At the same time, the demand for big data and machine learning continues to grow as enterprises use data for a competitive advantage. Data demands have inspired a new generation of tools, such as Apache Spark and TensorFlow, that are pushing advanced analytics into the mainstream.
These tools generally utilize a cluster of servers to address these large computations, but cluster scaling alone has limits in its ability to provide high performance. Scale-up and scale-out strategies can work effectively for smaller workloads, but they run into diminishing returns when cluster sizes (scale out), or server capability (scale up) grow larger.
Hardware acceleration such as graphics processing units (GPUs) or field-programmable gate arrays (FPGAs) provide a vehicle for high performance and, in fact, enhance the gains of scaling. To date, however, acceleration has had limited success due to a key gap between data scientists and the performance engineers working with the computing infrastructure, illustrated by Figure 1.
Figure 1: Programming Model Gap Inhibiting Hardware Acceleration
Until recently, there was no automated way for big data platforms such as Spark to leverage advanced field programmable hardware.

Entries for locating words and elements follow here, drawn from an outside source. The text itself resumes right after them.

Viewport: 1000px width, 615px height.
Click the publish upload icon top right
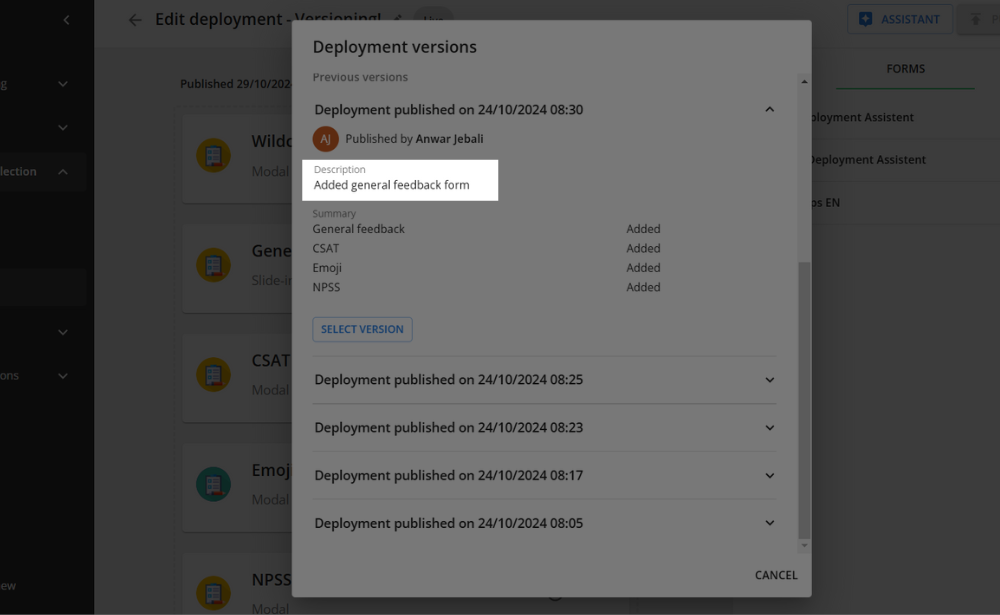point(977,19)
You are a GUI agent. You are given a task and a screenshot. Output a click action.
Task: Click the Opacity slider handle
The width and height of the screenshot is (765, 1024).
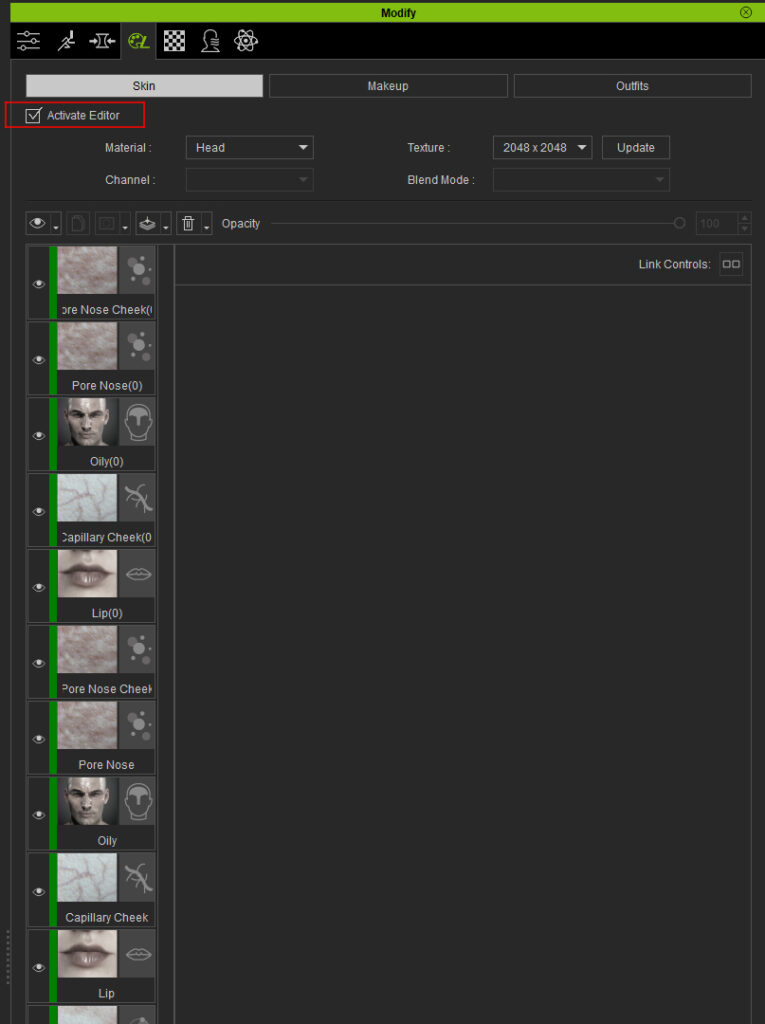pyautogui.click(x=680, y=224)
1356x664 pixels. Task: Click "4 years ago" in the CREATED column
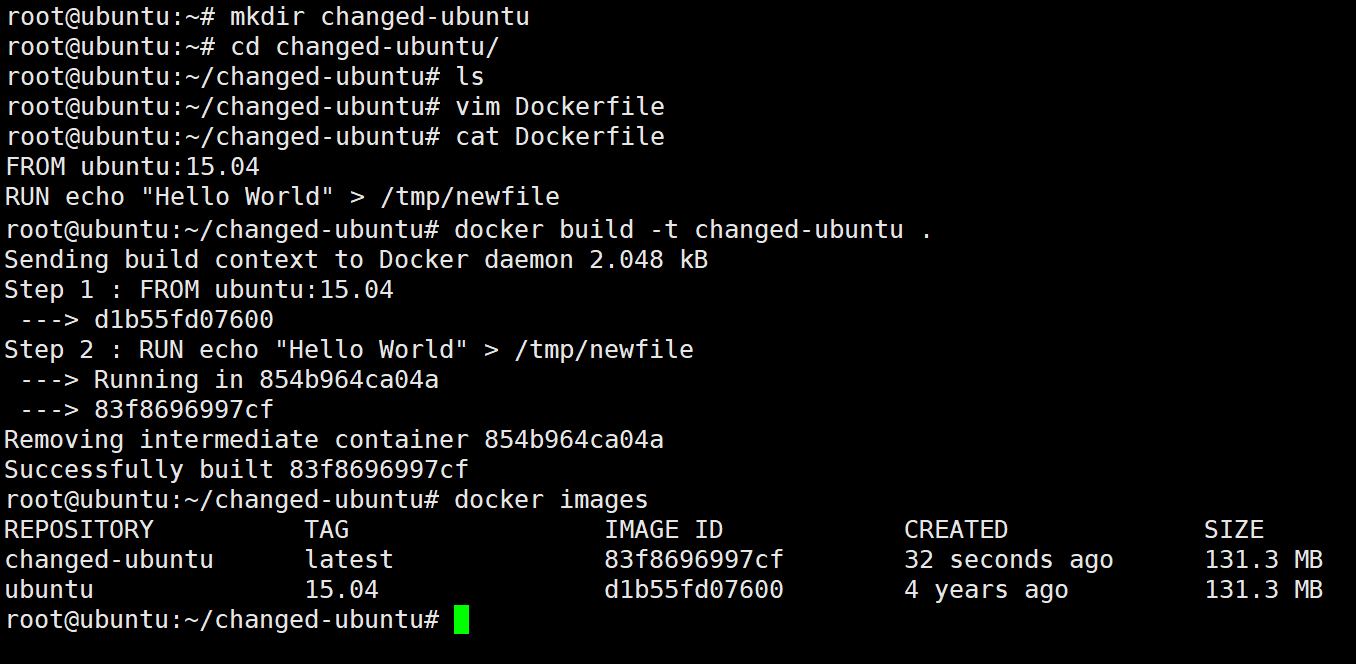click(985, 590)
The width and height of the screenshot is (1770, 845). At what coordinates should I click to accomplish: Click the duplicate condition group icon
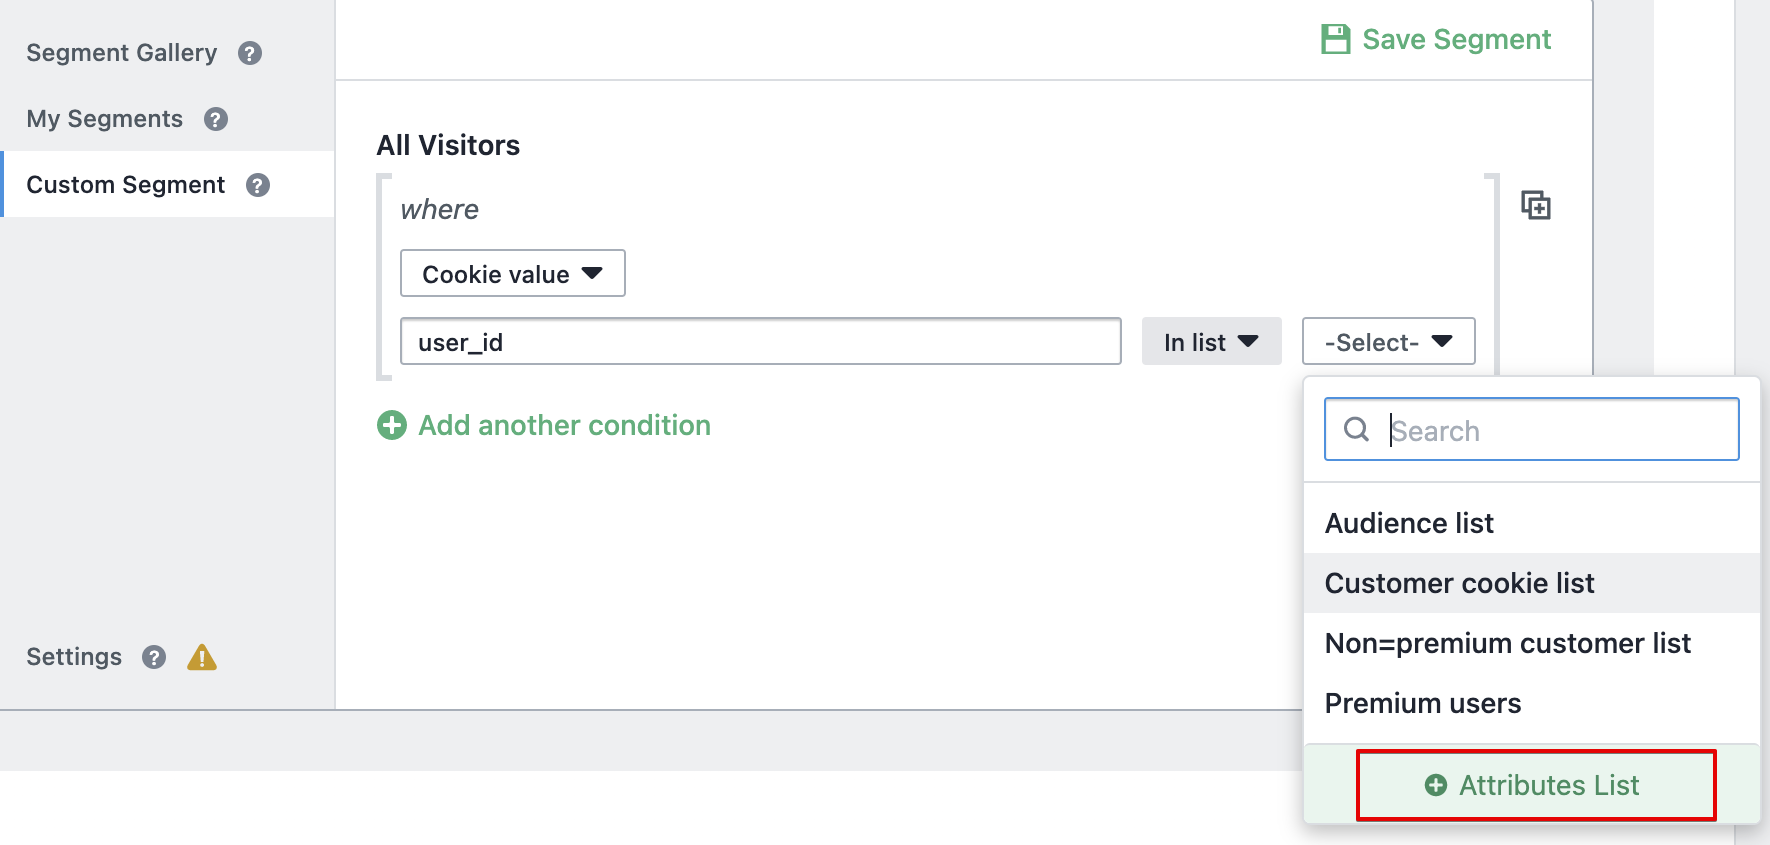coord(1536,205)
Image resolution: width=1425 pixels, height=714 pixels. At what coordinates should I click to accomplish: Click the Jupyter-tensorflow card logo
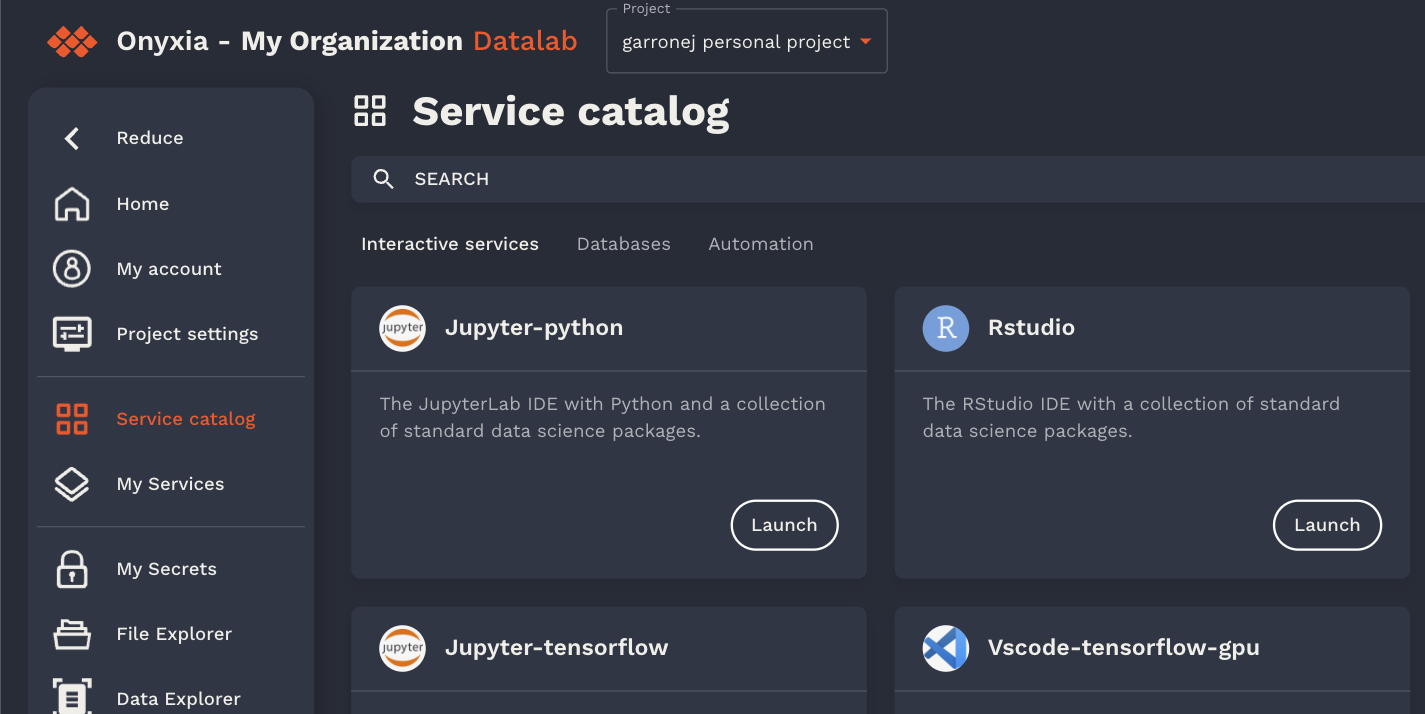coord(403,648)
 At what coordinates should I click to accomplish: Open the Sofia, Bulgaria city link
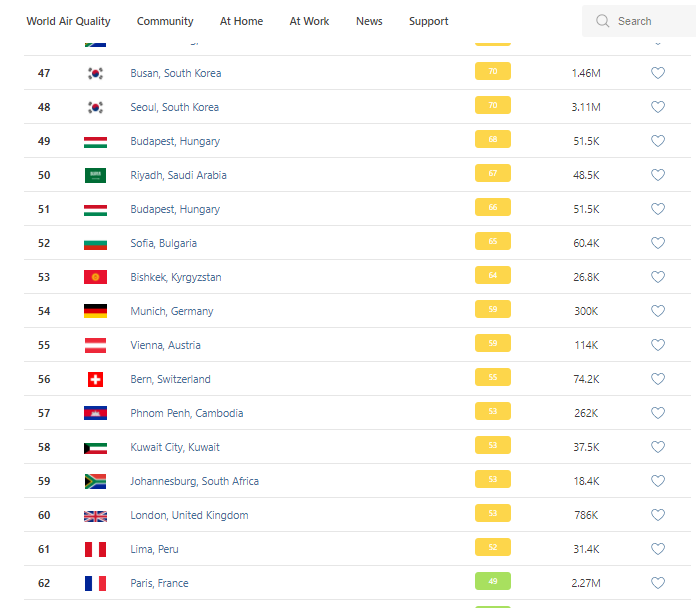[x=163, y=243]
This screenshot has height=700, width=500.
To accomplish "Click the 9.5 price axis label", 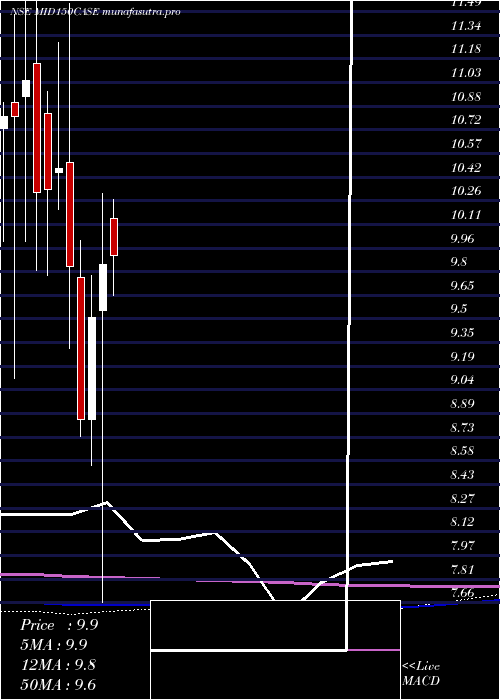I will 459,309.
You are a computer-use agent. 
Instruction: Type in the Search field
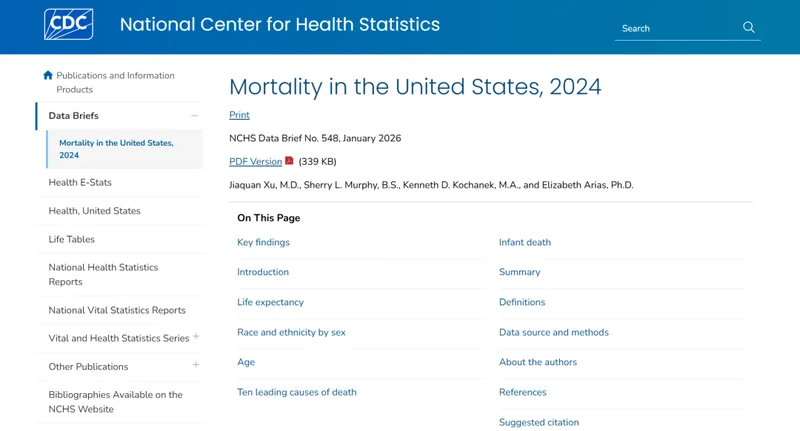676,28
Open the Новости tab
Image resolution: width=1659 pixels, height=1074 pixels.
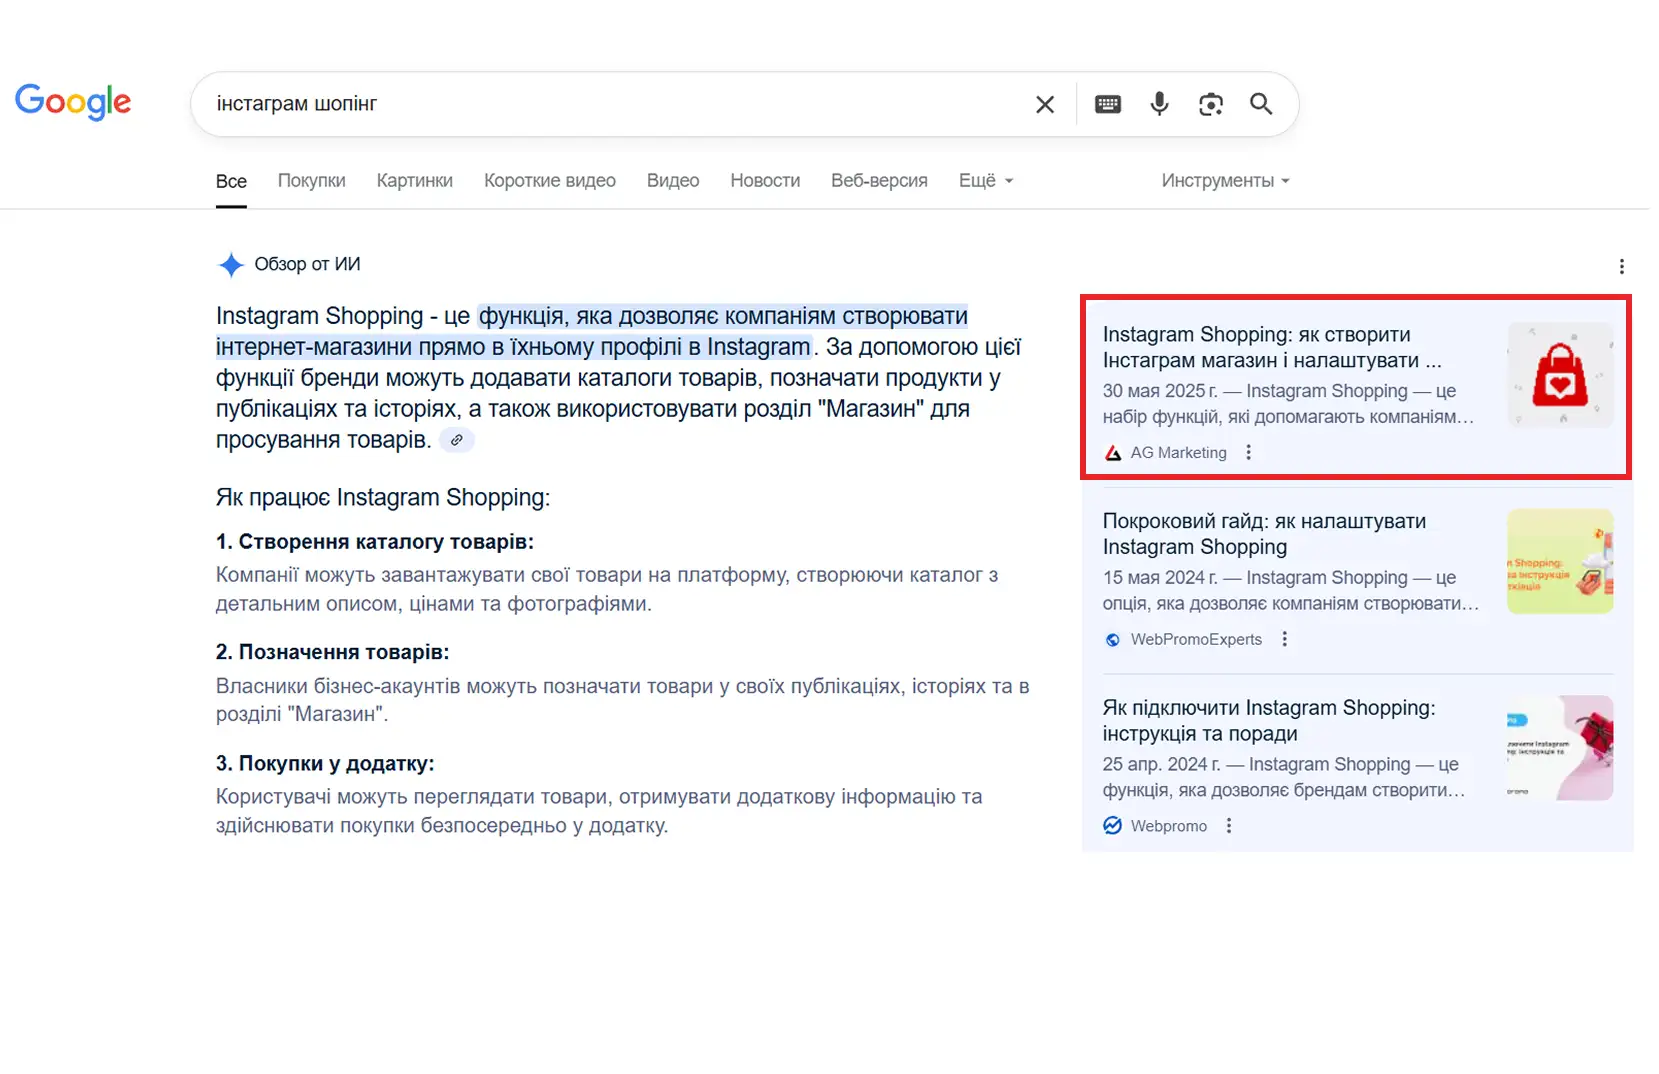(x=765, y=181)
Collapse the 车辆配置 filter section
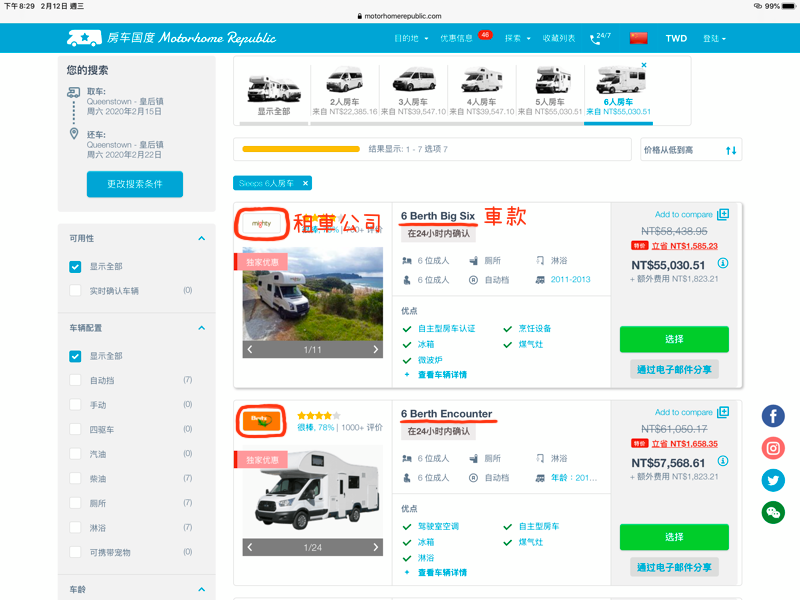 click(201, 328)
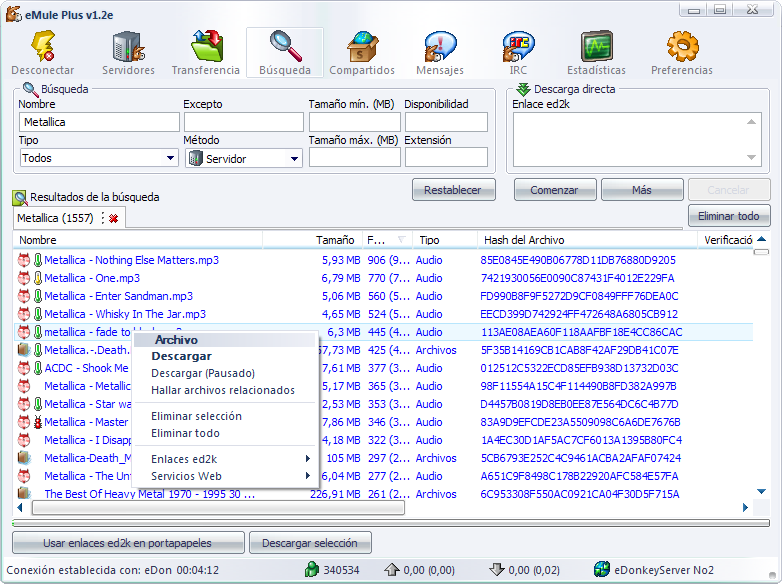Viewport: 782px width, 584px height.
Task: Close the Metallica search tab with red X
Action: (x=114, y=218)

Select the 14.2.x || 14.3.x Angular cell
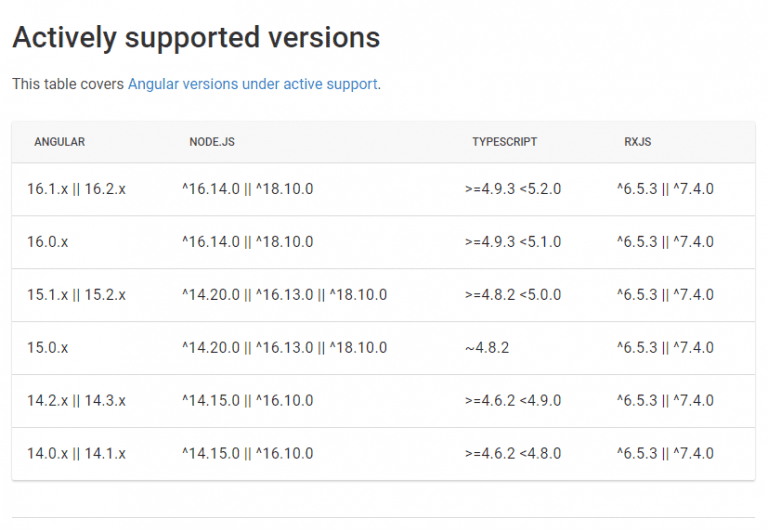coord(76,401)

Consequently, data scientists and analysts had to work with performance engineers to fill that programming model gap. Though feasible, this process was inefficient and time-consuming.
Data scientists, developers, and quantitative analysts are accustomed to programming using big data platforms in a high-level language. Performance engineers, on the other hand, are focused on programming at a low level, including field-programmable hardware. Thus, the scarcity of resources, along with additional implementation time, would significantly lengthen time to value of analytics when accelerating. In addition, the resulting solutions would typically be difficult to update as analytics evolve.
Figure 2 illustrates Bigstream’s architecture to address this gap.
Figure 2: Bigstream Hyperacceleration Addresses the Gap
At a high level, Bigstream Hyperacceleration automates the process of acceleration for users of big data platforms. It includes compiler technology for both software acceleration via native C++, and FPGA acceleration via bitfile templates. This technology yields up to 10x end-to-end performance gains for analytics, but with zero code change.